Wprowadzenie takiego trybu mogłoby mylnie wprowadzać ludzi w błąd - myśleliby "o teraz może mój dzieciak w to grać". Albo tak by się usprawiedliwiali.
Już widzę te hektolitry pomyj wylewane na REDów "wprowadzili opcję cenzury, a dzieje się to i to dalej! Co oni każą oglądać naszym dzieciom?!", "Cyberpunk 2077 zmienił płeć mojej Marcysi!"
W grze są sceny seksu, albo scena w której Johnny w ciele V jedzie jako pasażer i pomaga "w określony sposób" kierującej autem spowodować wypadek. Takich sytuacji jest multum i jakby zacząć to cenzurować, to by się okazało, że twórcy nie mają zasobów na poprawki i dodatki, bo kastrują grę z contentu 18+. Do tego dochodzi przemoc, krew, pocięte ciała w alejkach, płatny seks, używki i nie wiem co jeszcze.
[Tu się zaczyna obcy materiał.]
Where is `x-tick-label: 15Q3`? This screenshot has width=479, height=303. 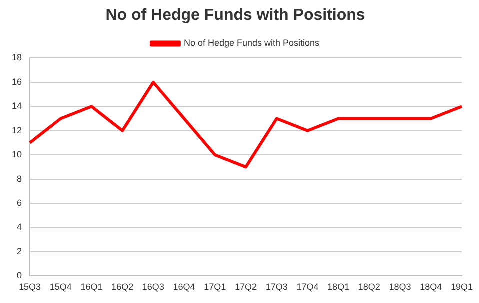 x-tick-label: 15Q3 is located at coordinates (30, 287).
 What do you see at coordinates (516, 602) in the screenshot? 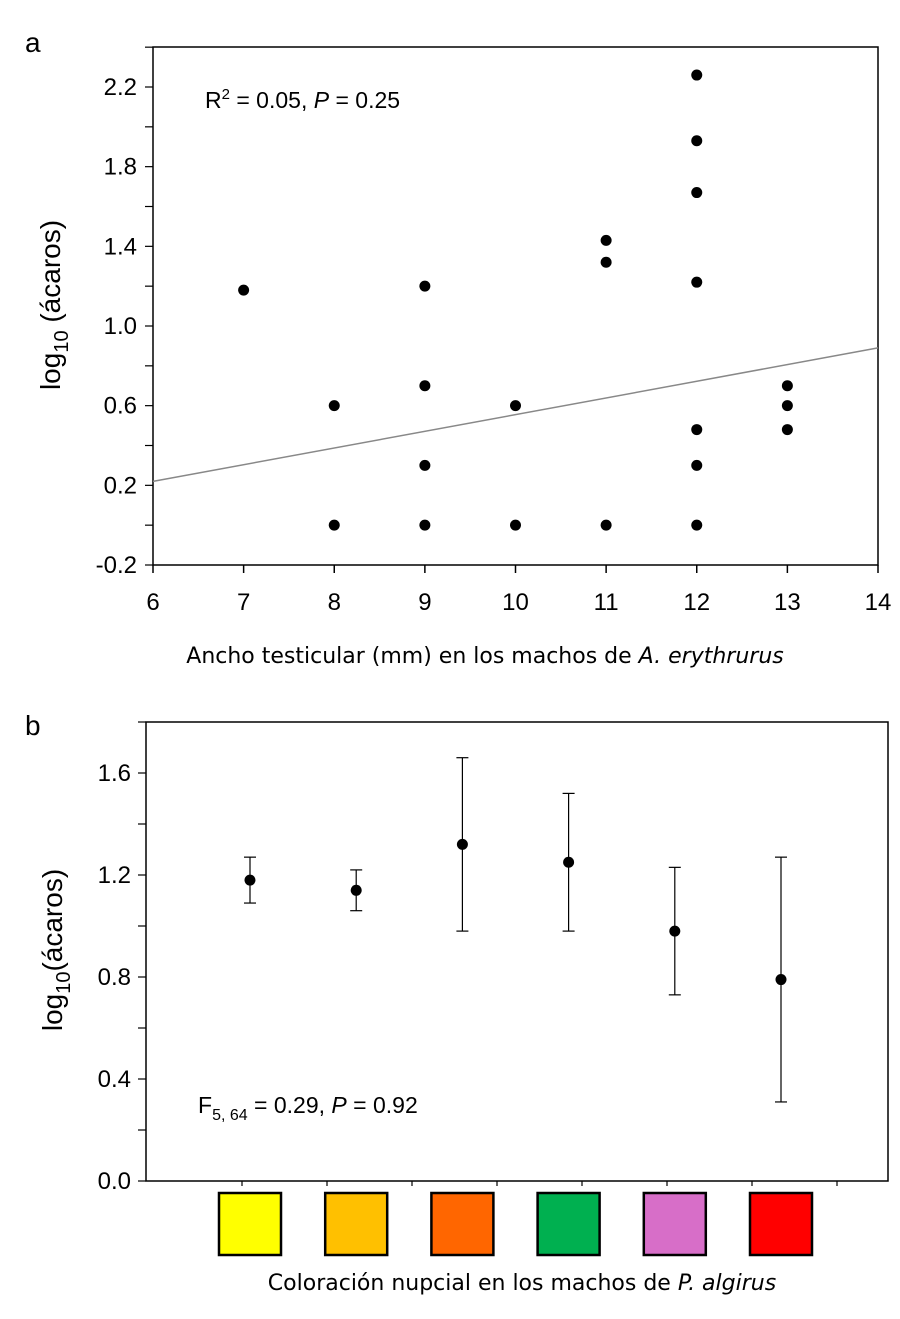
I see `x-tick-label: 10` at bounding box center [516, 602].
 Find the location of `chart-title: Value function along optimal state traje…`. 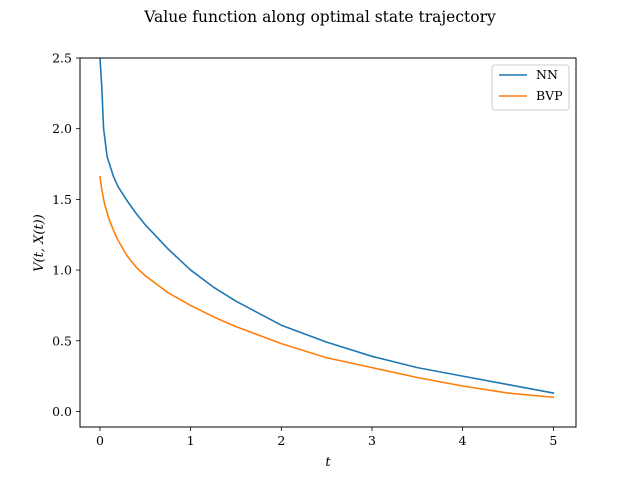

chart-title: Value function along optimal state traje… is located at coordinates (320, 17).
Nie jestem też fanem tych reklam, ale one są inherentną, nieodzowną częścią tego świata. Mogłoby ich być więcej, żeby się tak często nie powtarzały i spoko by była opcja, żeby V mógł wykupić jakiś abonament tv, gdzie w stacjach z newsami można anulować reklamy - żeby sobie obejrzeć newsy czy jakieś programy bez czekania. Po 150h gry ani razu nie miałem sytuacji, żebym nie mógł od tych reklam uciec, na początku je pooglądałem i tyle.
Argument, że dzieci się uczą grafiki 3d jest ... nietrafiony. To tak jakby dać dziecku do oglądania porno, bo dzieci interesują się filmem.